» Problem statement: What you return should be exactly the lines from the one containing "Viewport: 1200px width, 900px height." down to the final line of the listing, with nothing else.
------------------------------------
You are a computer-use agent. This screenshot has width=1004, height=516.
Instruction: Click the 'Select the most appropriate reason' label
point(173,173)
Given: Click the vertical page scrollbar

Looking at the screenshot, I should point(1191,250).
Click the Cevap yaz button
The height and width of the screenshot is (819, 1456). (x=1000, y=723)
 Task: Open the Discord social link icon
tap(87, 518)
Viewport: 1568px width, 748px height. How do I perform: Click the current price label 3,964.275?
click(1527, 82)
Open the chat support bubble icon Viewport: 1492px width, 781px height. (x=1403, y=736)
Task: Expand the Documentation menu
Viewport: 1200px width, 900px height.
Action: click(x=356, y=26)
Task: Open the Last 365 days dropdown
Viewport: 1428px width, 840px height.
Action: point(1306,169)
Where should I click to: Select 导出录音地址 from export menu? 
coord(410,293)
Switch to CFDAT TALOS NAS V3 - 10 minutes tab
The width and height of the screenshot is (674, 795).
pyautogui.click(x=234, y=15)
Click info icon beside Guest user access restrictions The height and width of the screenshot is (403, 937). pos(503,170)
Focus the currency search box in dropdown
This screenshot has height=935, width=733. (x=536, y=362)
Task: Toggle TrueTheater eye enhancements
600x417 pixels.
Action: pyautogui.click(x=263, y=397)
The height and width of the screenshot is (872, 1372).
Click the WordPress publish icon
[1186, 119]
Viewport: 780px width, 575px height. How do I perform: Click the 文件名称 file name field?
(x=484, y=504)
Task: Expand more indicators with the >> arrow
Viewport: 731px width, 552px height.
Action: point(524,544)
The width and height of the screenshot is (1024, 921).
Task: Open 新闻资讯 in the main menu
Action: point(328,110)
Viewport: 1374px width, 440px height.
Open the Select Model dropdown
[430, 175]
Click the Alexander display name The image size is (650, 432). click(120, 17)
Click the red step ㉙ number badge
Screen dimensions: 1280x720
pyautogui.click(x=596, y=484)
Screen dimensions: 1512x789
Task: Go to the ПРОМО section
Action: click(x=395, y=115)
------------------------------------
» Final answer:
Viewport: 1200px width, 900px height.
Action: click(x=356, y=26)
Task: Open the Last 365 days dropdown
Viewport: 1428px width, 840px height.
Action: point(1306,169)
Where should I click to: Select 导出录音地址 from export menu? 
coord(410,293)
Switch to CFDAT TALOS NAS V3 - 10 minutes tab
The width and height of the screenshot is (674, 795).
pyautogui.click(x=234, y=15)
Click info icon beside Guest user access restrictions The height and width of the screenshot is (403, 937). pos(503,170)
Focus the currency search box in dropdown
This screenshot has height=935, width=733. (x=536, y=362)
Task: Toggle TrueTheater eye enhancements
600x417 pixels.
Action: pyautogui.click(x=263, y=397)
The height and width of the screenshot is (872, 1372).
Click the WordPress publish icon
[1186, 119]
Viewport: 780px width, 575px height. How do I perform: Click the 文件名称 file name field?
(x=484, y=504)
Task: Expand more indicators with the >> arrow
Viewport: 731px width, 552px height.
Action: point(524,544)
The width and height of the screenshot is (1024, 921).
Task: Open 新闻资讯 in the main menu
Action: point(328,110)
Viewport: 1374px width, 440px height.
Open the Select Model dropdown
[430, 175]
Click the Alexander display name The image size is (650, 432). click(120, 17)
Click the red step ㉙ number badge
Screen dimensions: 1280x720
pyautogui.click(x=596, y=484)
Screen dimensions: 1512x789
Task: Go to the ПРОМО section
Action: click(x=395, y=115)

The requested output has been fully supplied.